Seit Anfang 2023 verringerte sich der Zuwachs an neuen Accounts wieder und mit der Zeit schrumpfte dann leider auch die Anzahl der aktiven Accounts, also derer, die sich innerhalb der letzten 30 Tage eingeloggt haben. Aktuell sind bei gruene.social etwas über 1.100 Accounts registriert, wovon ca. 400 aktiv sind.
Im Fediverse sind inzwischen über 11 Millionen Accounts registriert, auch lässt sich ein deutlicher Anstieg im Oktober 2022 ausmachen. Mastodon macht mit 7,3 Mio. Nutzer*innen dabei den größten Anteil aus.
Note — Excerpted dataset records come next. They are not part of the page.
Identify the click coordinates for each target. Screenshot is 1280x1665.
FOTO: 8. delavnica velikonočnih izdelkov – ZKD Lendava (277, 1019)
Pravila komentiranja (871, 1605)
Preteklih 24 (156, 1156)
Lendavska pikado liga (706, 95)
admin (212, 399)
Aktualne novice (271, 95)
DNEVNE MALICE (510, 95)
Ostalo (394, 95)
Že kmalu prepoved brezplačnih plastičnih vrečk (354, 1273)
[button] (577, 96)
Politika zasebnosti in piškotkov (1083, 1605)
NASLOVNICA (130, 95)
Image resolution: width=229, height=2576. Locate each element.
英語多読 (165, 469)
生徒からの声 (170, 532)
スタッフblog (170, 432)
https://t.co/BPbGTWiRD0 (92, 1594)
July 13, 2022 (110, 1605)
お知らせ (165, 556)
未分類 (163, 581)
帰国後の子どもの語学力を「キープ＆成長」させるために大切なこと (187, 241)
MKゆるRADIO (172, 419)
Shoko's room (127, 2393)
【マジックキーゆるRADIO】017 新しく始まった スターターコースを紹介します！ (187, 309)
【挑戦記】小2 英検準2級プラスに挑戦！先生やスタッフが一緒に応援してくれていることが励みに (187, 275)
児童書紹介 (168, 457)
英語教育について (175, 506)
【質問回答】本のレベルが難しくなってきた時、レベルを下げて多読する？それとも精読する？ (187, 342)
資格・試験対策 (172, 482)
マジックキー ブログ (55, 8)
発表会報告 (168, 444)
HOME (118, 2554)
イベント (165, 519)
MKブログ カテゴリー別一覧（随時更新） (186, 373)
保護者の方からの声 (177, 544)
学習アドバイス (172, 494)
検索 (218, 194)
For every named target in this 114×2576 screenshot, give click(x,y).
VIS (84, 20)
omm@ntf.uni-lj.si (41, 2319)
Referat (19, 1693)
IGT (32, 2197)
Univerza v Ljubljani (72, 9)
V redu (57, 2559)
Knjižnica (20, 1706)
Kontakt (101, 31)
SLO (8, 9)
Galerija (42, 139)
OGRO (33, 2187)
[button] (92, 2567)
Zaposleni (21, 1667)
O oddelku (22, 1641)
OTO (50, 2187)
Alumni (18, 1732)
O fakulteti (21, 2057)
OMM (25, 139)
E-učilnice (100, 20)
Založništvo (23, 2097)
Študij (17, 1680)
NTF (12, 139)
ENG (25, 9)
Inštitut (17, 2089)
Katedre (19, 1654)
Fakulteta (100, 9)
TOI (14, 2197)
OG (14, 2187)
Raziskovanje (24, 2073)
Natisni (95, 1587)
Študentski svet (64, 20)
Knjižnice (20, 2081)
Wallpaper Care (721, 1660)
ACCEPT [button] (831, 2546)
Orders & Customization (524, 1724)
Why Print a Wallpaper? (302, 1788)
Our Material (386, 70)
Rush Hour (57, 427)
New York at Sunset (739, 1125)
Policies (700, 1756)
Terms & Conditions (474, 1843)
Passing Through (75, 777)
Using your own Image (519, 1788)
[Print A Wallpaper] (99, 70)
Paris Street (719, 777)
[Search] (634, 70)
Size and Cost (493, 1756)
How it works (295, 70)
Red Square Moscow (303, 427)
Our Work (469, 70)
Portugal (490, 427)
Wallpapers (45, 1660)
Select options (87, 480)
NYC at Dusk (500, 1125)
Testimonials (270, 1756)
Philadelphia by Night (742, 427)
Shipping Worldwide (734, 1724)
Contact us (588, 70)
Zum Vergleich: Bluesky hat aktuell etwas 5,9 Mio. Accounts [2], während Twitter mit 421 Mio. aktiver Accounts nach wie vor deutlich mehr Nutzer*innen besitzt [3].
a) Microblogging-Dienste untereinander vergleicht (Mastodon mit Twitter bzw. Bluesky), dabei ignoriert man aber, dass auch mit einem Friendica-Account einem Mastodon-Account gefolgt werden kann oder
b) geschlossene mit offenen Netzwerken vergleicht (Fediverse mit Twitter bzw. Bluesky), dabei zählt man aber Accounts mit, die unter anderem gar keinen Microblogging-Dienst wie Mastodon nutzen.
Der Transparenz wegen haben wir hier beide Zahlen genannt.
Warum überhaupt eine eigene Instanz im Fediverse?
BÜNDNIS 90/DIE GRÜNEN führt im Grundsatzprogramm [4] an mehreren Stellen aus, dass digitale Souveränität der Grundpfeiler einer gemeinwohlorientierten und demokratischen Zukunft sein muss:
- […] Europa braucht öffentlich-rechtliche wie auch gemeinnützige Alternativen zu den bisherigen privaten Monopolen. Diese können Bürger*innen die Möglichkeit bieten, sich sowohl lokal als auch digital zu organisieren und politisch Einfluss zu nehmen. Digitale Plattformen sind Teil der Infrastruktur und müssen barrierefrei sein. (117)
- Ein Mensch ohne Privatsphäre ist niemals frei. […] Daten- und Menschenrechtsschutz, die informationelle Selbstbestimmung, die informationstechnische Integrität und Sicherheit gilt es entschlossen zu verteidigen und auszubauen. […] Digitale Angebote anonym nutzen zu können, erfüllt eine wichtige Schutzfunktion und ist zugleich Ausdruck digitaler Freiheit und Selbstbestimmung, insbesondere für vulnerable Gruppen. (171)
- Offenheit muss ein Leitprinzip für den digitalen Wandel sein. […] Übermäßige Datenmacht und sich selbst verstärkende Datenmonopole sind zu verhindern und aufzubrechen. Offene Daten, offene Software, offene Standards und offene Schnittstellen müssen politisch gefördert werden und Standard sein, wenn öffentliche Gelder aufgewendet werden. (172)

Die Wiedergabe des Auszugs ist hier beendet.